Alhamdulillah.
Hal itu tidak mengurangi puasanya dan puasanya sah. Karena sesuatu yang berterbangan itu tanpa pilihannya. Tidak ada maksud sampainya ke tenggorokan. Saya ingin pada kesempatan ini menjelaskan bahwa pembatal yang dapat membatalkan orang puasa dari jima, makan, minum dan lainnya tidak dapat membatalkan puasa kecuali dengan tiga syarat:
Pertama: hendaknya dia mengetahuinya. Kalau tidak tahu, maka tidak membatalkan. Berdasarkan firman Allah Ta’ala:
وليس عليكم جناح فيما أخطأتم به ولكن ما تعمّدت قلوبكم ( الاحزاب /5)
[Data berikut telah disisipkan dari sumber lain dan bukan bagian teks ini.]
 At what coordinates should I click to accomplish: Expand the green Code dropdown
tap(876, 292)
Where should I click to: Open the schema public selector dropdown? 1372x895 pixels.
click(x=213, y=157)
‘Dan tidak ada dosa atasmu terhadap apa yang kamu khilaf padanya.” QS. Al-Ahzab: 5
Dan Firman-Nya:
ربنا لا تؤاخذنا إن نسينا أو أخطأنا ( البقرة/286 فقال الله : ( قد فعلت )
“(Mereka berdoa): "Ya Tuhan kami, janganlah Engkau hukum kami jika kami lupa atau kami tersalah.” QS. Al-Baqarah: 286. Allah berfirman, “Sungguh saya telah melakukannya.
Dan sabda Nabi sallallahu alaihi wa sallam:
رفع عن أمتي الخطأ والنسيان وما استكرهوا عليه
“Diangkat dari umatku tersalah, lupa dan apa yang didipaksakan kepadanya.”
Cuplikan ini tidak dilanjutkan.